Shortly after I finished writing this up, Michael Westbay posted a wonderful story about Programming By Stealth that he gave me permission to share.
Our son interviewed at an independent gaming company a few days ago. They asked him if he knew Git, which he replied “Yes.” Later in the interview they mentioned that he’d have to issue pull requests on his work. He knew about push and pull, but this was the first he’d heard “pull request.”
I told him about PBS and that there were about 10 episodes about Git and one of them focused on pull requests in particular. I gave him the gist of it, you have to fork the project on GitHub, check it out on your workstation, make a branch, make the modifications, commit those, push those back to GitHub, then issue the pull request from the original repository. That was a bit too much to handle all at once, so I sent him to https://pbs.bartificer.net/pbs119 and suggested we go through the process on one of my repositories for practice.

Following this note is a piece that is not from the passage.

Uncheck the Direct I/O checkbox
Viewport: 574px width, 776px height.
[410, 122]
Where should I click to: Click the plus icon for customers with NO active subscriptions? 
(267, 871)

He put it off for a couple of days, then last night he came to me and said that he finally got it. He said that listening to the accompanying podcast was the most helpful because “the dumb one asking the questions asked all the right questions.” (No offense intended on his part. I told him about the tagline “I’m the stooge who asks all the dumb questions,” but I don’t think he’s familiar with the word “stooge,” so that was his attempt at quoting it.)
Personally, I find the show notes to be extremely helpful for looking something up quickly. But I’ve already heard the podcast. Our son doesn’t like reading English stories, and that’s how much of the notes are presented, as a short story using an aspect of tech to solve a problem. It’s not a transcript of the show. Instead, the audio podcast is an extension of the story with an additional character helping to make things more clear.
I don’t think I’ve convinced him to become a new subscriber. But he does appreciate the stooge in the front row asking the dumb questions. Thank you, @podfeet for asking them and helping tech be more accessible.
I love this story so much because it shows how Bart’s reach is helping so many people. But I also love it because it supports what Bart always tells me, and that’s that my playing the stooge who keeps asking questions from the front row of the class is actually valuable to other people. I’m grinning from ear to ear.